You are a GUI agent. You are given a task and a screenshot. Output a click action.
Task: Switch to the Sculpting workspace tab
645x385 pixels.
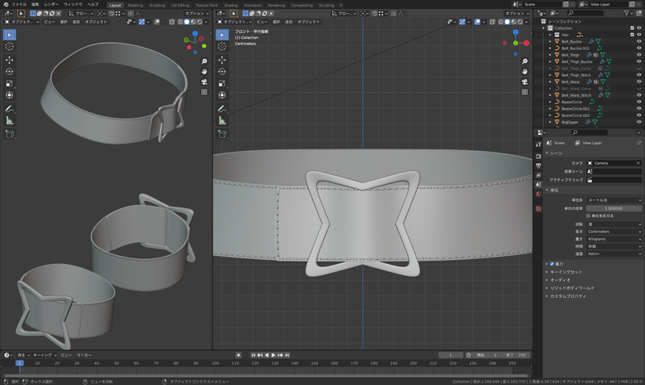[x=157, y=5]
****************
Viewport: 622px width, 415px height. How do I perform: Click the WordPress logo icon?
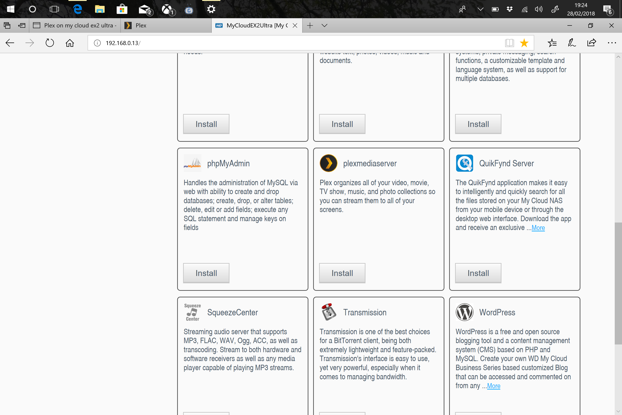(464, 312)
****************
> Brief: Reproduce the records word for word, beginning at the line that contains "You are a GUI" and stopping after the line that contains "[x=157, y=5]". Leave the pictures out of your copy.

> Task response:
You are a GUI agent. You are given a task and a screenshot. Output a click action.
Task: Switch to the Sculpting workspace tab
645x385 pixels.
[x=157, y=5]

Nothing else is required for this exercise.